Tugas Singkat 1 | Tuliskan kembali seluruh kutipan tentang koalisi ideologis dan masa depan pemerintahan efektif di bawah ini tanpa mengubah satu kata pun.

Rabu, 29 April 2009

Koalisi ideologis dan masa depan pemerintahan efektif

Oleh: LEGIMAN
(Peminat Masalah Politik, mahasiswa S3 UIN Sunan Kalijaga Yogyakarta)

Membangun pemerintahan solid, kuat, dan efektif dalam bingkai model pemerintahan presidensil mendesak untuk dipikirkan para pekerja koalisi. Tujuan inilah yang seharusnya menjadi motif dalam melakukan lobi-lobi antar elit politik menyongsong pemilihan presiden (pilpres) 2009 mendatang.
Jika koalisi hanya bersandar pada motif pragmatisme dan kepentingan sesaat, sulit untuk dikatakan pemerintahan kedepan akan lebih baik dari sebelumnya. Prinsip dasar paling urgen dalam membangun koalisi adalah persamaan ideologi, visi-misi maupun program politik.

Tugas Singkat 2 | Salinlah baris-baris entri di bawah ini secara persis, mulai dari baris yang memuat "Conventions and Meetings (193, 556)" hingga baris yang memuat "Conventions and Education (540, 377)", termasuk kedua baris tersebut.

Entri penunjukan pada dokumen dan tangkapan layar:

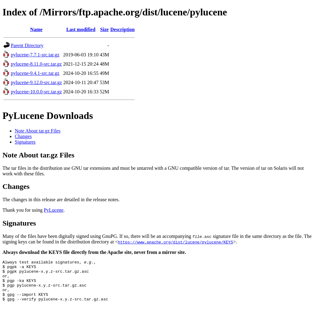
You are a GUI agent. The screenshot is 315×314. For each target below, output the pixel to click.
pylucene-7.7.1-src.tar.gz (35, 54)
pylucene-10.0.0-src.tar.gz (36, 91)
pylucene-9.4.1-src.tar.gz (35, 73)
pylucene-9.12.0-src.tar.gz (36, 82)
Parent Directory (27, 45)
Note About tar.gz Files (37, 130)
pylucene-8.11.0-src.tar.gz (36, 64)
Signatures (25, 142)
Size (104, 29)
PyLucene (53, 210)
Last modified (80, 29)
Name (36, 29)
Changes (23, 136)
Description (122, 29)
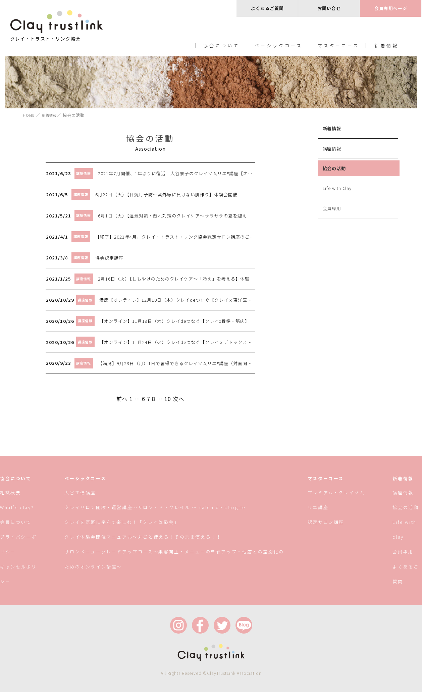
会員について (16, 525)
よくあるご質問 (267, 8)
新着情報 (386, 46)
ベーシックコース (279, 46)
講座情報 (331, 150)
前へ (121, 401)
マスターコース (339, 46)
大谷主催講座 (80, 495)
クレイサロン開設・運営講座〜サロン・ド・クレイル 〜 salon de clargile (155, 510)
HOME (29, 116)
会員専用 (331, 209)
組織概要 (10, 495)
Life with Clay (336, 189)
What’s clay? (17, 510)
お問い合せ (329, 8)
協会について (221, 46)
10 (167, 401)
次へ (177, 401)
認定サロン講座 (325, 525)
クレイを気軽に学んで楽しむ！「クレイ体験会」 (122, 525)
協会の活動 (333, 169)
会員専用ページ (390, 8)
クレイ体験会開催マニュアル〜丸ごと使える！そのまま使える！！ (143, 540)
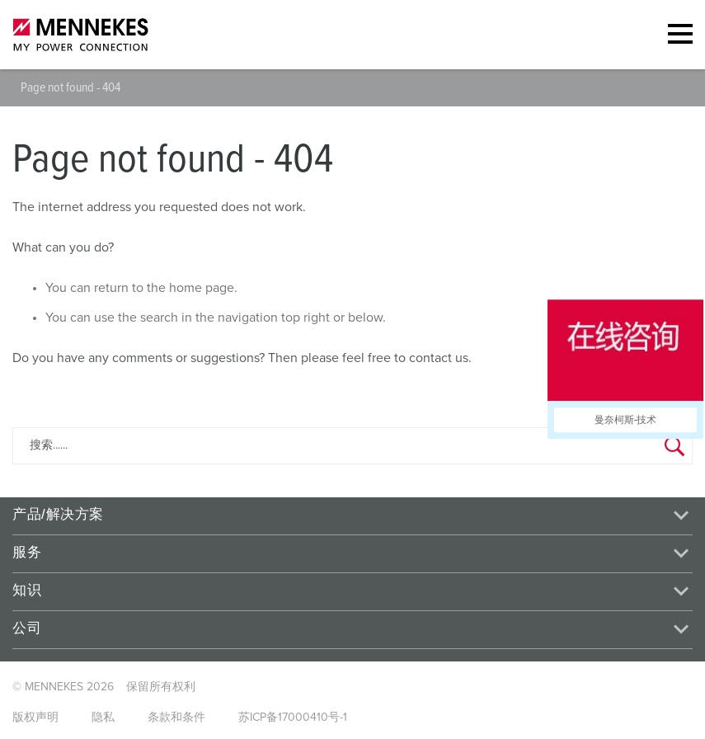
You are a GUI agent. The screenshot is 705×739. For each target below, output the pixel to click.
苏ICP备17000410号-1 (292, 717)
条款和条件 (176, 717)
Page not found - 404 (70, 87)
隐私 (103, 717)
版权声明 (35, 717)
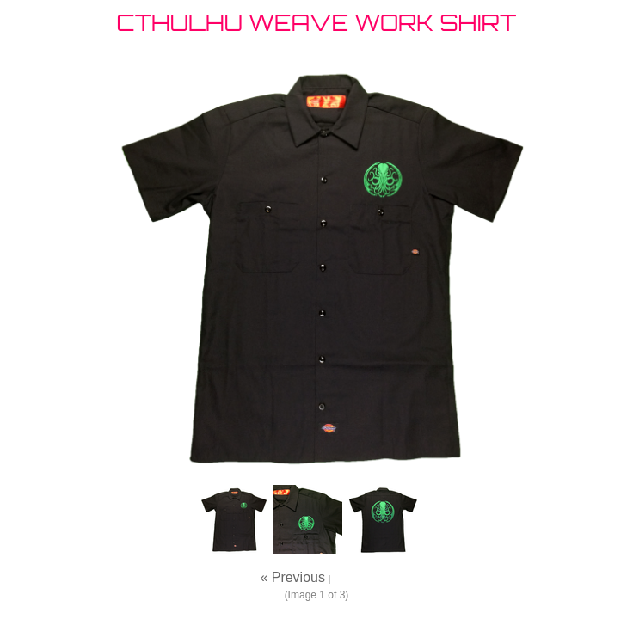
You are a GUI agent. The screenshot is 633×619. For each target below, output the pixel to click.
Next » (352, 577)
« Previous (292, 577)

...

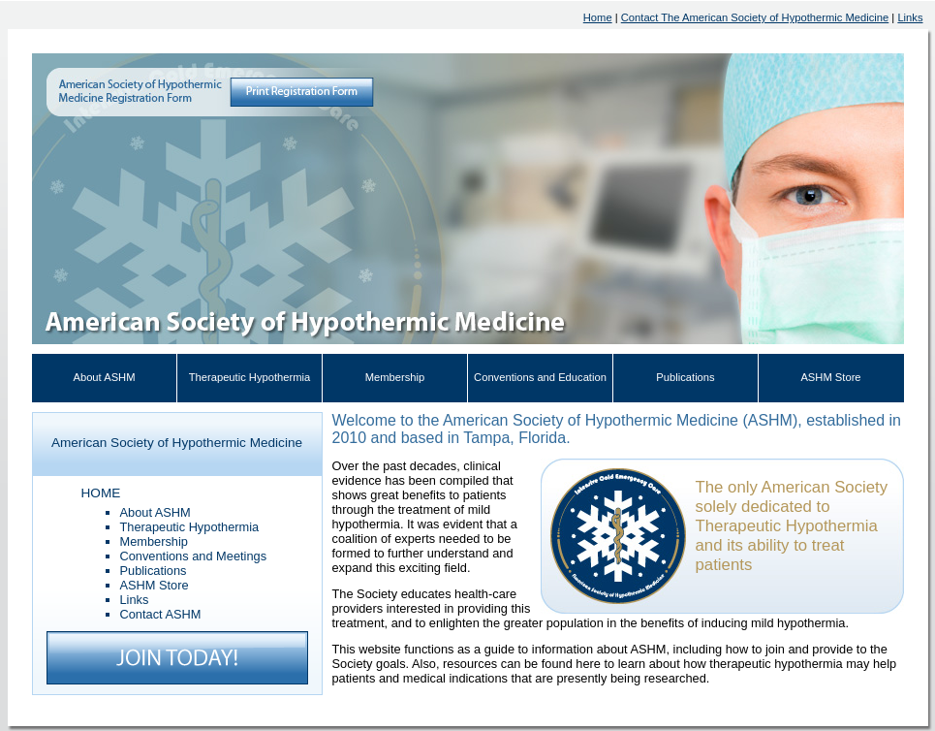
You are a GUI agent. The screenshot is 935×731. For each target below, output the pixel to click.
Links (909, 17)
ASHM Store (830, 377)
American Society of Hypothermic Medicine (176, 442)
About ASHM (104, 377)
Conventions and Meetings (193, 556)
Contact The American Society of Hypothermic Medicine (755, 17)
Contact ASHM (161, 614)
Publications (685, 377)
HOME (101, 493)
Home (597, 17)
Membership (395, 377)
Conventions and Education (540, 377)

Jawaban Tertulis 1 |
Rabu, 29 April 2009

Koalisi ideologis dan masa depan pemerintahan efektif

Oleh: LEGIMAN
(Peminat Masalah Politik, mahasiswa S3 UIN Sunan Kalijaga Yogyakarta)

Membangun pemerintahan solid, kuat, dan efektif dalam bingkai model pemerintahan presidensil mendesak untuk dipikirkan para pekerja koalisi. Tujuan inilah yang seharusnya menjadi motif dalam melakukan lobi-lobi antar elit politik menyongsong pemilihan presiden (pilpres) 2009 mendatang.
Jika koalisi hanya bersandar pada motif pragmatisme dan kepentingan sesaat, sulit untuk dikatakan pemerintahan kedepan akan lebih baik dari sebelumnya. Prinsip dasar paling urgen dalam membangun koalisi adalah persamaan ideologi, visi-misi maupun program politik.

Jawaban Tertulis 2 |
Conventions and Meetings (193, 556)
Contact The American Society of Hypothermic Medicine (755, 17)
Contact ASHM (161, 614)
Publications (685, 377)
HOME (101, 493)
Home (597, 17)
Membership (395, 377)
Conventions and Education (540, 377)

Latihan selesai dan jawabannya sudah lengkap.